→ **What is being asked**: Copy the records from their first line through the line containing "pos(617,465)", switching "menu" to "panel" and leaving everything else as it is.

:::::

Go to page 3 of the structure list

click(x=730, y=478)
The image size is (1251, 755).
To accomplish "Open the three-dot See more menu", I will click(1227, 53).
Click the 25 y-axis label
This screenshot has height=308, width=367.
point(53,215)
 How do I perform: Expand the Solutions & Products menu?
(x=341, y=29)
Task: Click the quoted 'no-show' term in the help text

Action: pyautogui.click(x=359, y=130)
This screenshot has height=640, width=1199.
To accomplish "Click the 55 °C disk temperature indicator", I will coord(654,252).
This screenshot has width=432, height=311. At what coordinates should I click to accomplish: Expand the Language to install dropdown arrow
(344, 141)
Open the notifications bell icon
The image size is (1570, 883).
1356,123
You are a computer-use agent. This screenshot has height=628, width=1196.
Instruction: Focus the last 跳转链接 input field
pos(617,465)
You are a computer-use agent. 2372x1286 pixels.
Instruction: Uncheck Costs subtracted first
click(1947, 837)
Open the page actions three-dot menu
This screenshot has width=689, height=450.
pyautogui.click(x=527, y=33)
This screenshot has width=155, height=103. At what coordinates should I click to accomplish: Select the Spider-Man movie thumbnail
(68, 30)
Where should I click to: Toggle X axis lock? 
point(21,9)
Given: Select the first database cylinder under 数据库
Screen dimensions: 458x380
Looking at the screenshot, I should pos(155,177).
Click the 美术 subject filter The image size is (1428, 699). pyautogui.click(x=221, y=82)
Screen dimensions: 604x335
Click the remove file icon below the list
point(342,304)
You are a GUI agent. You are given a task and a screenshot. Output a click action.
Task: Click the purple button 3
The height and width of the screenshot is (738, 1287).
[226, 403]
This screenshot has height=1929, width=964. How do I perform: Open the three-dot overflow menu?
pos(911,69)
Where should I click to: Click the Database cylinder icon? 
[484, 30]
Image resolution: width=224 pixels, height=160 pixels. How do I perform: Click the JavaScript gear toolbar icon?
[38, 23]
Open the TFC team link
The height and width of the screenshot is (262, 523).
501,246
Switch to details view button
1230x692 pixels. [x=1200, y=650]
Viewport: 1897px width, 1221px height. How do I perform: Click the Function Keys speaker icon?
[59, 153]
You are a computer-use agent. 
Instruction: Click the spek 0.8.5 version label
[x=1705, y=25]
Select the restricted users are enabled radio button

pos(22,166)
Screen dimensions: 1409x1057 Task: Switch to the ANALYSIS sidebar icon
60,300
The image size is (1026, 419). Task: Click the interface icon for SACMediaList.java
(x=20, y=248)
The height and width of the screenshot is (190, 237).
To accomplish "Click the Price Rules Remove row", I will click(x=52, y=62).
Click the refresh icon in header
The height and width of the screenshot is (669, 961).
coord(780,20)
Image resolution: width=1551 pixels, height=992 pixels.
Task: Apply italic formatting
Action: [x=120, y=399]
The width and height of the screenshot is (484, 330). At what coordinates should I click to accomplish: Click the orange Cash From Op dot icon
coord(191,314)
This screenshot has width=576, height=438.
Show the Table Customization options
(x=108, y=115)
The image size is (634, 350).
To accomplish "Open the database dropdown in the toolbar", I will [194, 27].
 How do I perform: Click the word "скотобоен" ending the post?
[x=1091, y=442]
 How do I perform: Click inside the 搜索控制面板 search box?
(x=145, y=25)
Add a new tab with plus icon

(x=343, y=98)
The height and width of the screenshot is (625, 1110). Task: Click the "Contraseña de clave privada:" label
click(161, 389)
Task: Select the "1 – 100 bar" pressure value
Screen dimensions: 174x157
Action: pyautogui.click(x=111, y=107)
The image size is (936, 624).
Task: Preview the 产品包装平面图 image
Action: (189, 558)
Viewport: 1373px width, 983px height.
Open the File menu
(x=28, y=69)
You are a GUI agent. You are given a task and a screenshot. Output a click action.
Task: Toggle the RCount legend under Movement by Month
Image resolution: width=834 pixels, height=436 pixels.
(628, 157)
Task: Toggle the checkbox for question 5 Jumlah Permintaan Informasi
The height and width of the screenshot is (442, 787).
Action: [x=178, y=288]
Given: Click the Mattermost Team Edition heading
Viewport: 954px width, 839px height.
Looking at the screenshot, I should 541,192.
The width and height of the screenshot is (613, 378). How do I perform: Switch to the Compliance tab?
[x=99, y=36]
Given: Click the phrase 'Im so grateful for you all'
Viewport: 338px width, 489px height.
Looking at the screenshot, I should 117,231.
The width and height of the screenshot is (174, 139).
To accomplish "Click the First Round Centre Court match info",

:::::

→ **Complete response**:
Go to page 3 of the structure list

click(x=730, y=478)
The image size is (1251, 755).
To accomplish "Open the three-dot See more panel", I will click(1227, 53).
Click the 25 y-axis label
This screenshot has height=308, width=367.
point(53,215)
 How do I perform: Expand the Solutions & Products panel?
(x=341, y=29)
Task: Click the quoted 'no-show' term in the help text

Action: pyautogui.click(x=359, y=130)
This screenshot has height=640, width=1199.
To accomplish "Click the 55 °C disk temperature indicator", I will coord(654,252).
This screenshot has width=432, height=311. At what coordinates should I click to accomplish: Expand the Language to install dropdown arrow
(344, 141)
Open the notifications bell icon
The image size is (1570, 883).
1356,123
You are a computer-use agent. This screenshot has height=628, width=1196.
Instruction: Focus the last 跳转链接 input field
pos(617,465)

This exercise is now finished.